Short problem
Return the stretch from the start of the entries through the line containing "Action: click(473, 232)", both ends included, reproducing every line verbatim.
Start of Material provided
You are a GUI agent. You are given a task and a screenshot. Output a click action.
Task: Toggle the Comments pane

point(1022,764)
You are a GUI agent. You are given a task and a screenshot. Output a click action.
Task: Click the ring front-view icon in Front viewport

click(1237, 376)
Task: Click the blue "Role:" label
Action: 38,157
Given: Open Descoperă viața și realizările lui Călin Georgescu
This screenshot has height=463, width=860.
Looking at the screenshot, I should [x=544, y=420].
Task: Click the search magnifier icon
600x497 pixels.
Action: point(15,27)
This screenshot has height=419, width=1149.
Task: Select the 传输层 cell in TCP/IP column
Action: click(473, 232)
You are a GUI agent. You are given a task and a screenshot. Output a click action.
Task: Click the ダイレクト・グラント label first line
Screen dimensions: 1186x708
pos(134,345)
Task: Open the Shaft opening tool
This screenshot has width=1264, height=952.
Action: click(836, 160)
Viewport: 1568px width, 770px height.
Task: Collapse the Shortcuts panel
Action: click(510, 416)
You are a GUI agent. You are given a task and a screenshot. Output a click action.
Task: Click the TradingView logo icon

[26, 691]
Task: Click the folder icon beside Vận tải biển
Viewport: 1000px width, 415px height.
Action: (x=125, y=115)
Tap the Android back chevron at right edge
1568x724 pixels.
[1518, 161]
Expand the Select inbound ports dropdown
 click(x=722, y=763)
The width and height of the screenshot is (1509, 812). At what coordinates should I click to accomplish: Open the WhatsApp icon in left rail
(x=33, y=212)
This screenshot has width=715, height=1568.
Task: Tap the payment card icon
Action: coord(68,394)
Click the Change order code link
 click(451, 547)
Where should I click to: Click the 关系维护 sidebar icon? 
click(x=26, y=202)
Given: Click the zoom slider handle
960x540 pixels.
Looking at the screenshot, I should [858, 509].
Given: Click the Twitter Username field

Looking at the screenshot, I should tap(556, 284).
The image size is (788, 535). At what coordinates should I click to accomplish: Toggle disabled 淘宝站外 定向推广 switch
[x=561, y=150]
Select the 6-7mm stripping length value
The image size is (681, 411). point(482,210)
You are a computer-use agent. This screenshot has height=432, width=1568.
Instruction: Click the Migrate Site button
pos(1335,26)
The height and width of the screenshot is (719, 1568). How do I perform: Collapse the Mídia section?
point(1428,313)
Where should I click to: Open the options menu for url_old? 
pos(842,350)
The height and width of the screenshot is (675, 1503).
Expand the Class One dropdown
End of Material provided
The answer
You are a GUI agent. You are given a task and a screenshot. Output a click action.
Task: Toggle the Comments pane

point(1022,764)
You are a GUI agent. You are given a task and a screenshot. Output a click action.
Task: Click the ring front-view icon in Front viewport

click(1237, 376)
Task: Click the blue "Role:" label
Action: 38,157
Given: Open Descoperă viața și realizările lui Călin Georgescu
This screenshot has height=463, width=860.
Looking at the screenshot, I should [x=544, y=420].
Task: Click the search magnifier icon
600x497 pixels.
Action: point(15,27)
This screenshot has height=419, width=1149.
Task: Select the 传输层 cell in TCP/IP column
Action: click(473, 232)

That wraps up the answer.